MLB

Jeter hurts calf in Yankees loss

Forget Derek Jeter’s quest for 3,000 hits. Now the Yankees are about to discover if they have to survive without the Captain.

Six hits shy of the magical number, Jeter suffered a Grade 1 strain of the right calf getting out of the batter’s box on a fly ball to right in the fifth inning of last night’s 1-0 loss to the Indians in front of 43,551 at Yankee Stadium.

A Grade 1 strain is the least severe of three levels of strains. However, that doesn’t mean it’s not serious.

As soon as he left the box, Jeter grimaced and limped. By the time he reached the dugout, his face was serene but the limp was still noticeable.

CAPTAIN’S QUEST FOR 3,000

BOX SCORE

Jeter, who singled in the first, was immediately sent for an MRI exam that confirmed the calf strain, and manager Joe Girardi didn’t attempt to sugarcoat the severity of the issue.

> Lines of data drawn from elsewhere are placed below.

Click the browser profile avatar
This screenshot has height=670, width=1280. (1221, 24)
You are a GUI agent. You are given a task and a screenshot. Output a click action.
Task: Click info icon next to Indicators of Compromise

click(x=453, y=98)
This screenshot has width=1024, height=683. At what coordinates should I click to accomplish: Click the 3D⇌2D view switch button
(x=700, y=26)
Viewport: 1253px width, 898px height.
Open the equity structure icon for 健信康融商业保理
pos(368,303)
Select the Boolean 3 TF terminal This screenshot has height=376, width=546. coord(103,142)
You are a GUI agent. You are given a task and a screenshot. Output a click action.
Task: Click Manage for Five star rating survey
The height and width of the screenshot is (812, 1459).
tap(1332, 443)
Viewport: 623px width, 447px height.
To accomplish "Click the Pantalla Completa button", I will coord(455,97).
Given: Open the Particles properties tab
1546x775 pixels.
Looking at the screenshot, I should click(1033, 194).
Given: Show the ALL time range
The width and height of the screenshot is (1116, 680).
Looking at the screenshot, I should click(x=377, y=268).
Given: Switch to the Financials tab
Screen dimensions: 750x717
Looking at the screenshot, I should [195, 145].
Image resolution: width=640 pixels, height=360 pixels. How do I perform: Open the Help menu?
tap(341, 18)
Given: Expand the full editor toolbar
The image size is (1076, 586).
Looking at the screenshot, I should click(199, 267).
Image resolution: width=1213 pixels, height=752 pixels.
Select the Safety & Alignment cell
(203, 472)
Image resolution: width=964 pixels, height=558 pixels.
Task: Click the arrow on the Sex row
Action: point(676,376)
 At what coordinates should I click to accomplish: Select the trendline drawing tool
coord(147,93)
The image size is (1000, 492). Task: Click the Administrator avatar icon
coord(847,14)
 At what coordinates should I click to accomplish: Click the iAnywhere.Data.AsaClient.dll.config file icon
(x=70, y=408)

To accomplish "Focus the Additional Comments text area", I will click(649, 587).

“I’m worried about it,” said Girardi, who inserted neophyte Eduardo Nunez for Jeter and may have to live with Nunez for a while at short if Jeter lands on the disabled list. “It’s frustrating. He’s six hits away. You would have hoped that he could have done it in this homestand. For our team it’s frustrating. It’s our leadoff guy. I am not sure what we’re going to discover here, but obviously he looks pretty sore.”

Perhaps if Jeter were a dozen days away from his 27th birthday instead of his 37th, the calf wouldn’t have given out. Or if it did, he would have found a way to play through it.

Girardi’s gut tells him he will be without Jeter tonight when the defending AL champion Rangers open a three-game series at the Stadium. Watching Jeter remove himself from a game, something that rarely happens, was an indication he likely will miss more than one game.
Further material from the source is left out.